» **Aim of the task**
No pictures, please: print exactly the lines from the one that contains "Instruction: Open the" through the last line of the listing.

== Entries provided ==

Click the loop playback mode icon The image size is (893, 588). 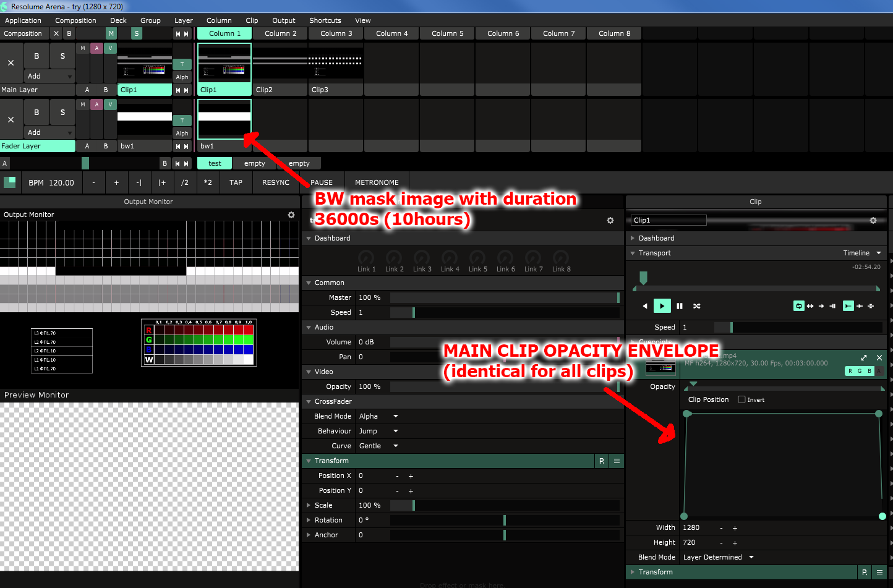click(799, 306)

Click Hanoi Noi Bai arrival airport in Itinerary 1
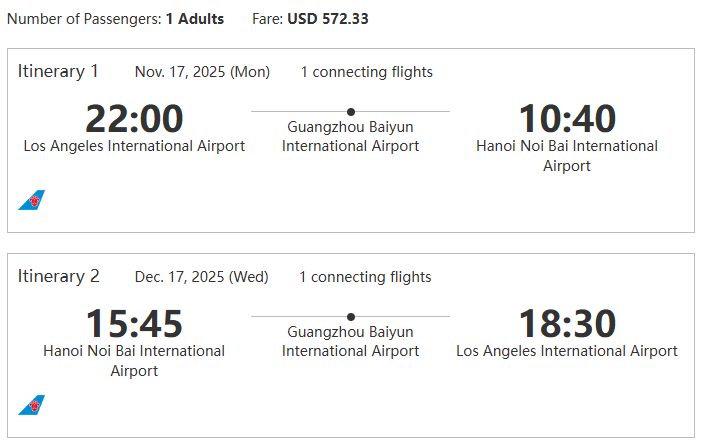567,156
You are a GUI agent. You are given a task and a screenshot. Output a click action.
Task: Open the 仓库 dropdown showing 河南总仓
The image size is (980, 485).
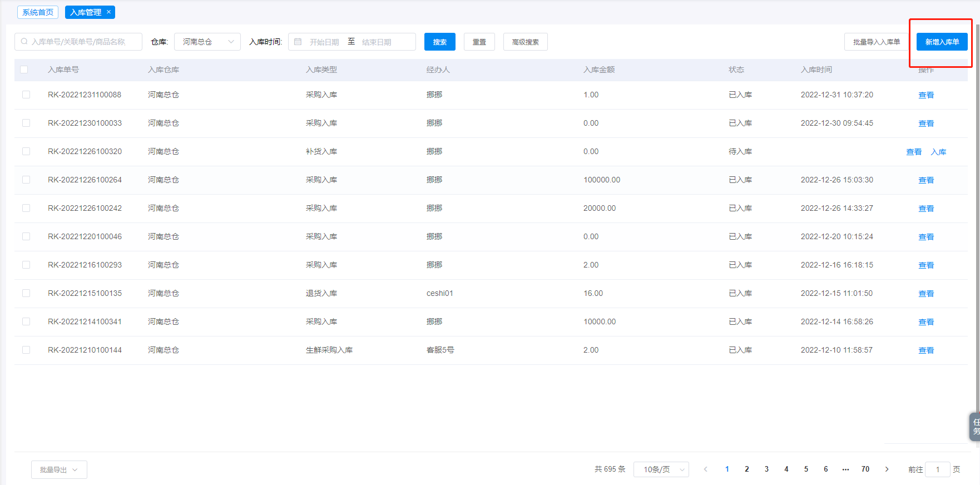click(x=207, y=42)
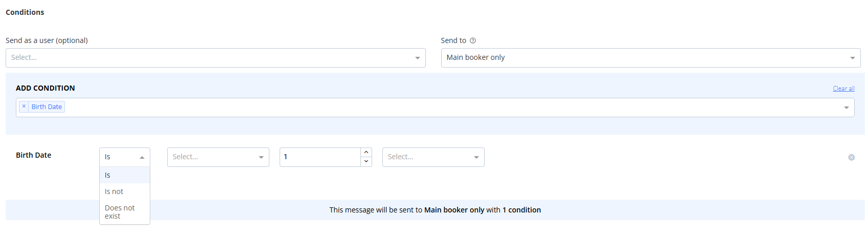The width and height of the screenshot is (868, 235).
Task: Expand the Add Condition dropdown arrow
Action: coord(846,108)
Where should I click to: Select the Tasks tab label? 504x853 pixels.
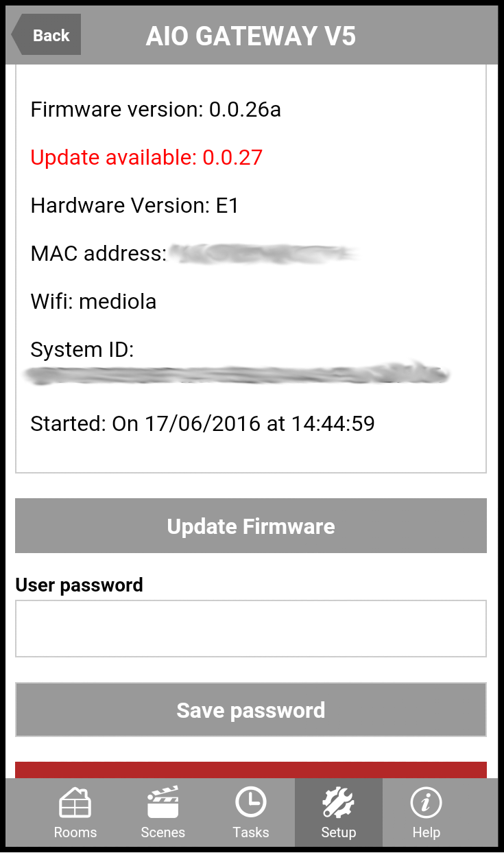point(250,832)
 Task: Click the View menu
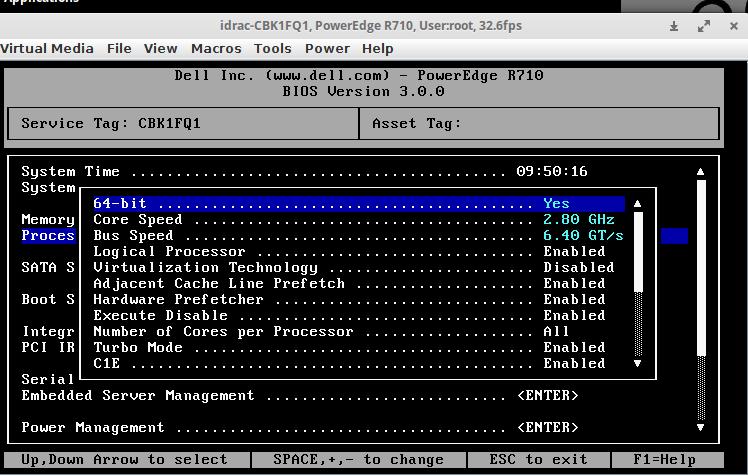[x=160, y=48]
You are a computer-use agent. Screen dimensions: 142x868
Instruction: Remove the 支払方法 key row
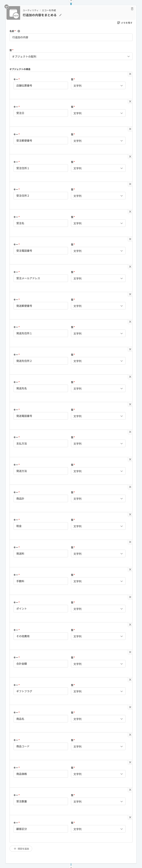130,432
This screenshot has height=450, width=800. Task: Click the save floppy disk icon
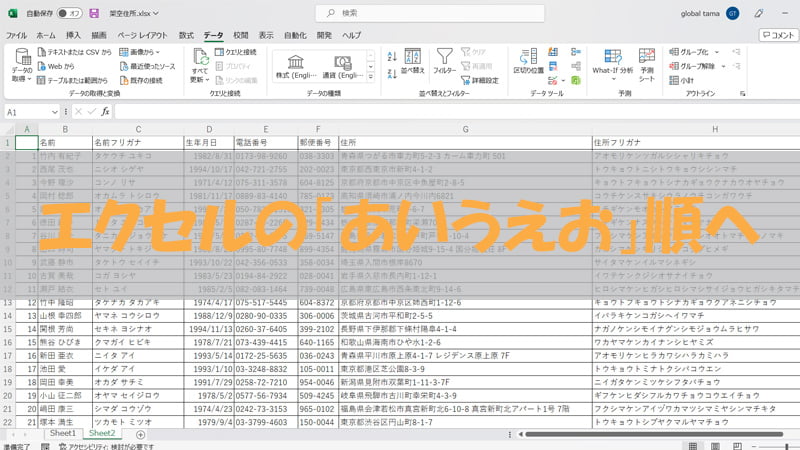[x=94, y=14]
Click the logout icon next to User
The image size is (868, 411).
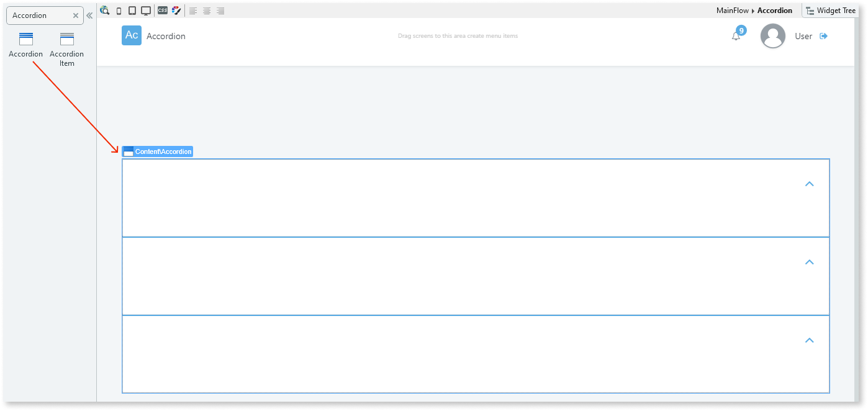click(824, 36)
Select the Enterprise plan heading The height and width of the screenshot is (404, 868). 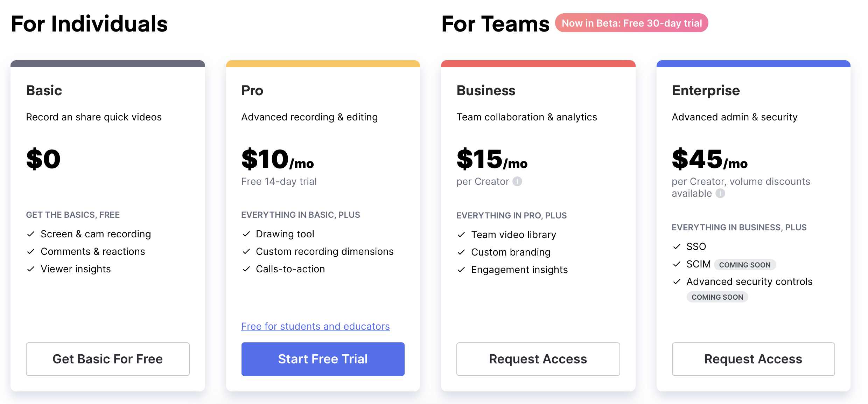tap(706, 90)
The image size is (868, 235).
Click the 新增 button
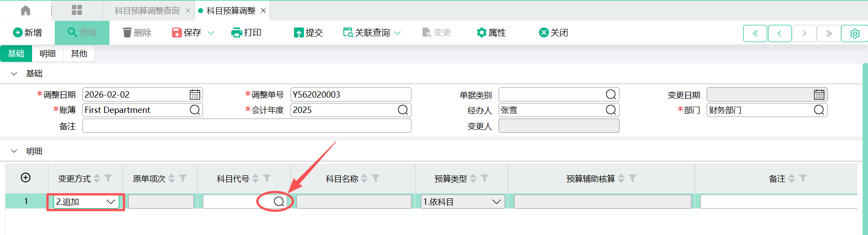tap(28, 33)
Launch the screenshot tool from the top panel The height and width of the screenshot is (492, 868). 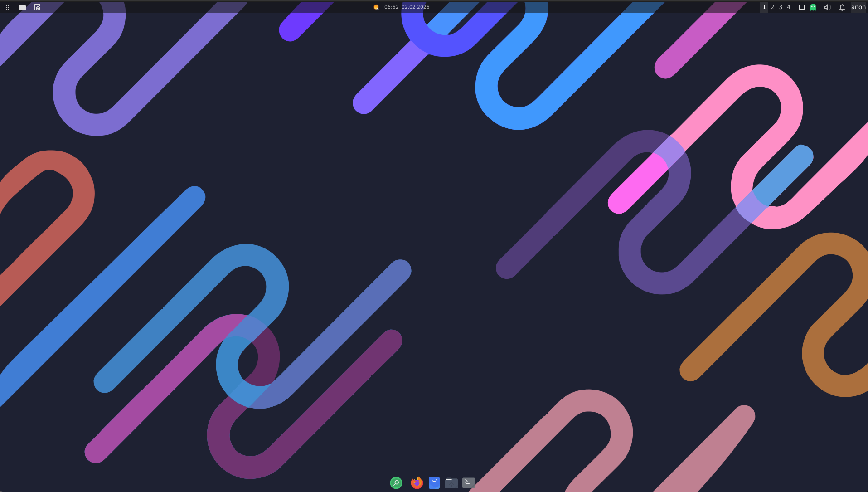point(37,7)
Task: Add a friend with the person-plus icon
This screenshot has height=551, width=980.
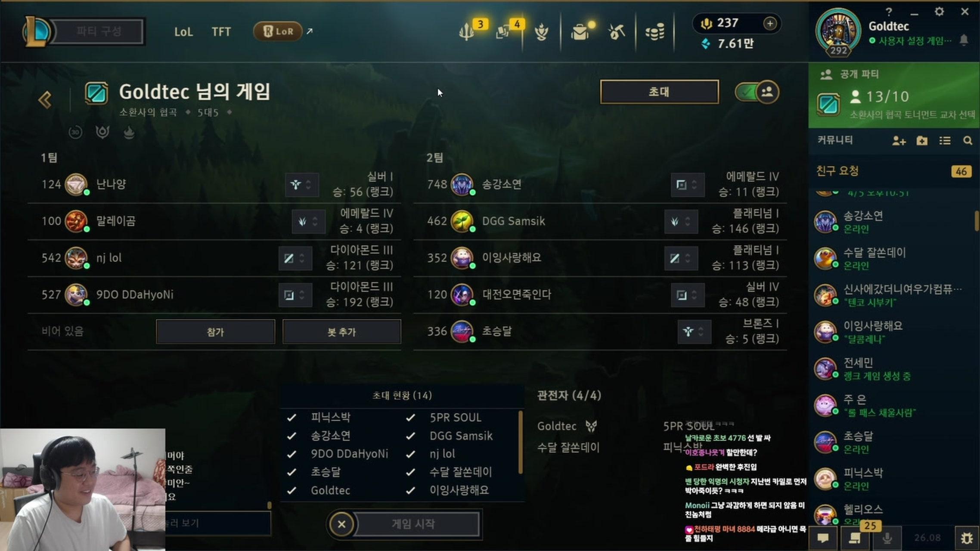Action: click(x=899, y=141)
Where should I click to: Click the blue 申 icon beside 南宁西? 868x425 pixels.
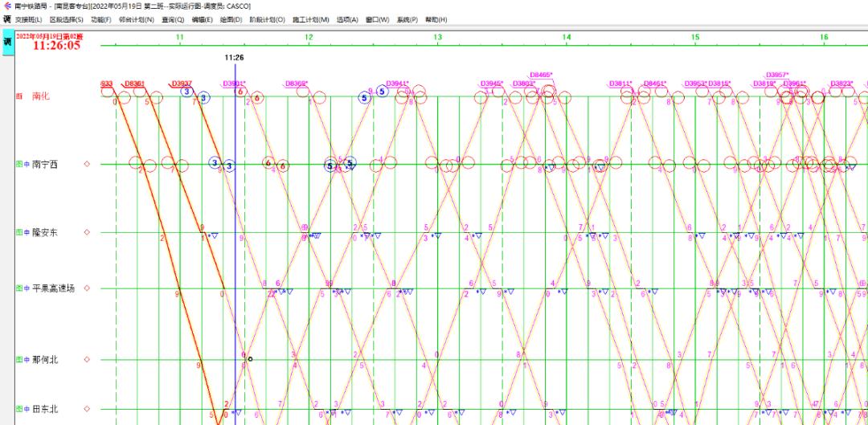(27, 165)
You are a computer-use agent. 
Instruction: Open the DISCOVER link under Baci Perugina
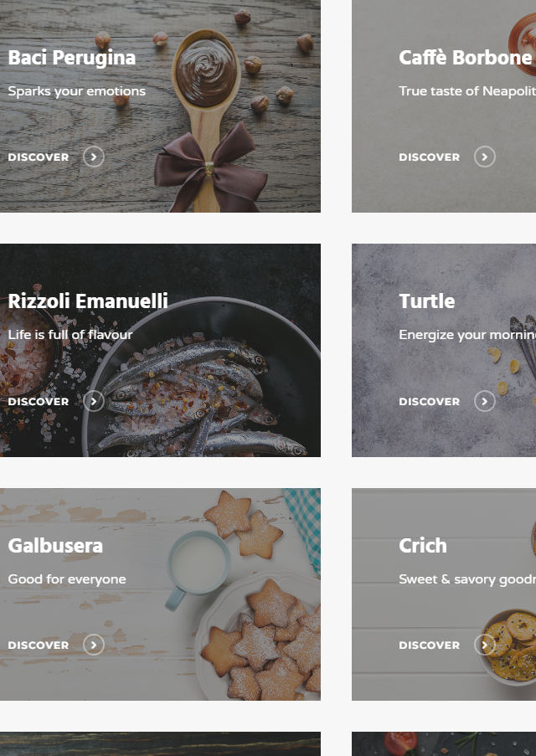[39, 157]
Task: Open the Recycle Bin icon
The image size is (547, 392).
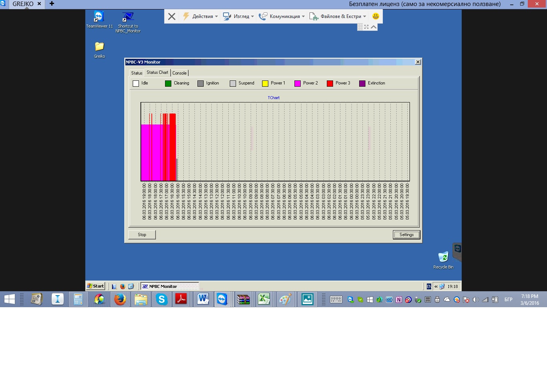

===

» **Your response**
Instruction: Open the DISCOVER link under Baci Perugina
[39, 157]
Task: Open the Recycle Bin icon
The image size is (547, 392).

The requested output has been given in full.